■ TO BE DONE:
Copy out the records word for word, starting at the very beginning and ending with the line that contains "R R2 is located at coordinates (114, 293).".

(Collection entries)
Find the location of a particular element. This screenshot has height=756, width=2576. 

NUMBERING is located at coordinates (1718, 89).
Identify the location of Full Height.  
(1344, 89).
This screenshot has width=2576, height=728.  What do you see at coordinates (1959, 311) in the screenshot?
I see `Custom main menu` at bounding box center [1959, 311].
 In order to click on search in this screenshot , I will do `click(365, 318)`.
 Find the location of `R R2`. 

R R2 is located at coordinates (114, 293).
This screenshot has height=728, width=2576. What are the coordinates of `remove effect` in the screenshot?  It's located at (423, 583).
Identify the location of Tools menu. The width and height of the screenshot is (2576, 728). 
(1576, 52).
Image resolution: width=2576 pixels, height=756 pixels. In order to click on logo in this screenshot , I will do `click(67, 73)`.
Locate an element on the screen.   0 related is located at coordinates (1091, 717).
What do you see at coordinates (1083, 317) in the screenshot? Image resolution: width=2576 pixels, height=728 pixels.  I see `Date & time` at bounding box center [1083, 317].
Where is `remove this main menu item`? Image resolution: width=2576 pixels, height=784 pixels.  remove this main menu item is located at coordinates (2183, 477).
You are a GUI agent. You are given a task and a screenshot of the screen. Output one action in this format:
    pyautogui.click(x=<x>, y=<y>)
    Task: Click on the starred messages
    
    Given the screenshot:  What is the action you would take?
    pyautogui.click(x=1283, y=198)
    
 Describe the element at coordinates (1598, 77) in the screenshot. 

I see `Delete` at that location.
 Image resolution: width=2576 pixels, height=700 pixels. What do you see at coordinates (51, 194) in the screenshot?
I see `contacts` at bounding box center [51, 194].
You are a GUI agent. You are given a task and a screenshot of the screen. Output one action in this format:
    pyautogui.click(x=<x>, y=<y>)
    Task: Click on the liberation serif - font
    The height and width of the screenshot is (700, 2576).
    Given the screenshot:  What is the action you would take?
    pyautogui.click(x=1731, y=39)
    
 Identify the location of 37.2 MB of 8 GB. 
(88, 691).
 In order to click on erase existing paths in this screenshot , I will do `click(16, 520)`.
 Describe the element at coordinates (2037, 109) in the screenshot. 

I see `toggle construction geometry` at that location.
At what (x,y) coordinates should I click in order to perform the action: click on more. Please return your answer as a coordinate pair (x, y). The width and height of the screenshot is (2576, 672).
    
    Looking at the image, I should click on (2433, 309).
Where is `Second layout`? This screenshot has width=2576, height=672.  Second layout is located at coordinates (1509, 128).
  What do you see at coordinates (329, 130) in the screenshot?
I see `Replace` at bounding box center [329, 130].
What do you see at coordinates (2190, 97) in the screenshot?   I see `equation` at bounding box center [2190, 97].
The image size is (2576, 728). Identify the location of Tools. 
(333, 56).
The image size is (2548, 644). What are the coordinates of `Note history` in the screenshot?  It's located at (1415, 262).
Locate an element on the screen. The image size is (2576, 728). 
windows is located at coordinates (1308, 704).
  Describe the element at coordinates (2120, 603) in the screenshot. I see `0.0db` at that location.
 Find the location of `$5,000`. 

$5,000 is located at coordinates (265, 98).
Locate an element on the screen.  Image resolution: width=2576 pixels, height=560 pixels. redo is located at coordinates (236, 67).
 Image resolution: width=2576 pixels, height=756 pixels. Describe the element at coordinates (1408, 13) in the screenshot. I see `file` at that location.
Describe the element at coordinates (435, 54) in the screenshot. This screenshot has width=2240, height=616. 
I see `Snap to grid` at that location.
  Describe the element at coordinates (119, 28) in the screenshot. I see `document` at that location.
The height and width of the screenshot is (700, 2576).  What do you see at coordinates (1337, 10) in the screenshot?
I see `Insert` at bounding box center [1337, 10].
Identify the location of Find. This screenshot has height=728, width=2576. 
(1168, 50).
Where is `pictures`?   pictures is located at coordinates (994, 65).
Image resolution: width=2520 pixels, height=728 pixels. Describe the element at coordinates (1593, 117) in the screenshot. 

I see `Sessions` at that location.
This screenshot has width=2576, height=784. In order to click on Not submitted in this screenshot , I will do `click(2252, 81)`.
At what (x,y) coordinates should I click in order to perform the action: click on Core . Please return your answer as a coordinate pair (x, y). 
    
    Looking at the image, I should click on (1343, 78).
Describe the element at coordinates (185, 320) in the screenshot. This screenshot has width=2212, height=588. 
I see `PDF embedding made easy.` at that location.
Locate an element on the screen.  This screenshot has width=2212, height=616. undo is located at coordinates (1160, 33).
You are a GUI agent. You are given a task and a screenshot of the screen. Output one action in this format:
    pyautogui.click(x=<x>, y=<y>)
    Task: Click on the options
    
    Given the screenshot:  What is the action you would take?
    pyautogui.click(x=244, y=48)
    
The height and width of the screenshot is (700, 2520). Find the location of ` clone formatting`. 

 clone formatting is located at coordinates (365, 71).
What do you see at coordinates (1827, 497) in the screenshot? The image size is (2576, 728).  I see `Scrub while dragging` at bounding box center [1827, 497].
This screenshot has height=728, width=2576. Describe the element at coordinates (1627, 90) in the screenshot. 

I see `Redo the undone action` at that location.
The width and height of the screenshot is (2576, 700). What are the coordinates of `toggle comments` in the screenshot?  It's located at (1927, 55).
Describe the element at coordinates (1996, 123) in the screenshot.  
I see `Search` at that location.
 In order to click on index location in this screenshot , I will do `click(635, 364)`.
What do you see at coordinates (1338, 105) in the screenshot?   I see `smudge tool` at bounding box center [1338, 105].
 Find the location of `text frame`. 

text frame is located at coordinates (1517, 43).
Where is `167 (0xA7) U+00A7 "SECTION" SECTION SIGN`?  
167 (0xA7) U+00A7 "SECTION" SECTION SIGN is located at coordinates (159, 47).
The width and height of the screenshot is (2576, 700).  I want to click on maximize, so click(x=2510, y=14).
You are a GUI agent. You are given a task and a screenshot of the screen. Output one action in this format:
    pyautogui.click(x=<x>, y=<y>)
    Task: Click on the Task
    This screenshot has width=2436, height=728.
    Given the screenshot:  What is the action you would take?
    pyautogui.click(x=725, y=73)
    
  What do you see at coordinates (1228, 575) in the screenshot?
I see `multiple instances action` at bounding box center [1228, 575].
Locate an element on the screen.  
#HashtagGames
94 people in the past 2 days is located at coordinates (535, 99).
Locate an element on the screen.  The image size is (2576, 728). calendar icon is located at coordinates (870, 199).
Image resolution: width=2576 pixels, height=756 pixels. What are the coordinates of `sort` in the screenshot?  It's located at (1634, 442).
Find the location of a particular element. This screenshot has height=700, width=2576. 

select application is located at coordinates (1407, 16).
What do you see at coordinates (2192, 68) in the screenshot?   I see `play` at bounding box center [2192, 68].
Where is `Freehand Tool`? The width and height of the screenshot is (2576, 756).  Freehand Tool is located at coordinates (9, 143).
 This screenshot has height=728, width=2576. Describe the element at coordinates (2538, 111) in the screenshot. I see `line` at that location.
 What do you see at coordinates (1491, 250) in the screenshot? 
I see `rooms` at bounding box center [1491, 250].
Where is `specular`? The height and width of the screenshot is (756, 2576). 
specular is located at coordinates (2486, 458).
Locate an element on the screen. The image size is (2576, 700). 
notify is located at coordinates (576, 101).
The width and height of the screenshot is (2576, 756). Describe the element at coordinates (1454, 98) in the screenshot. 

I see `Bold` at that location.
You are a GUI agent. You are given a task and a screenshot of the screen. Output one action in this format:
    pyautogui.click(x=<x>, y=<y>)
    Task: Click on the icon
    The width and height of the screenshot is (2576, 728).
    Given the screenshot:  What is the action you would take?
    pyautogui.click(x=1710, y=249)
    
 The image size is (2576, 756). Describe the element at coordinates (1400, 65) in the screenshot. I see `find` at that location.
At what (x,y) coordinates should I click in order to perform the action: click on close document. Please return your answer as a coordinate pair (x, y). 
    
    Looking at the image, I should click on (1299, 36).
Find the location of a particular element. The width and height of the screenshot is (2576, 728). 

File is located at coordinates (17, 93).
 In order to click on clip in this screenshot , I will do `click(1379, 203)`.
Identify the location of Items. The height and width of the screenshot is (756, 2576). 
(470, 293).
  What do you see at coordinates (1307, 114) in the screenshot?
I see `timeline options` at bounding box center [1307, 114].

■ EXPECTED ANSWER:
Find the location of a particular element. This screenshot has height=756, width=2576. 

NUMBERING is located at coordinates (1718, 89).
Identify the location of Full Height.  
(1344, 89).
This screenshot has width=2576, height=728.  What do you see at coordinates (1959, 311) in the screenshot?
I see `Custom main menu` at bounding box center [1959, 311].
 In order to click on search in this screenshot , I will do `click(365, 318)`.
 Find the location of `R R2`. 

R R2 is located at coordinates (114, 293).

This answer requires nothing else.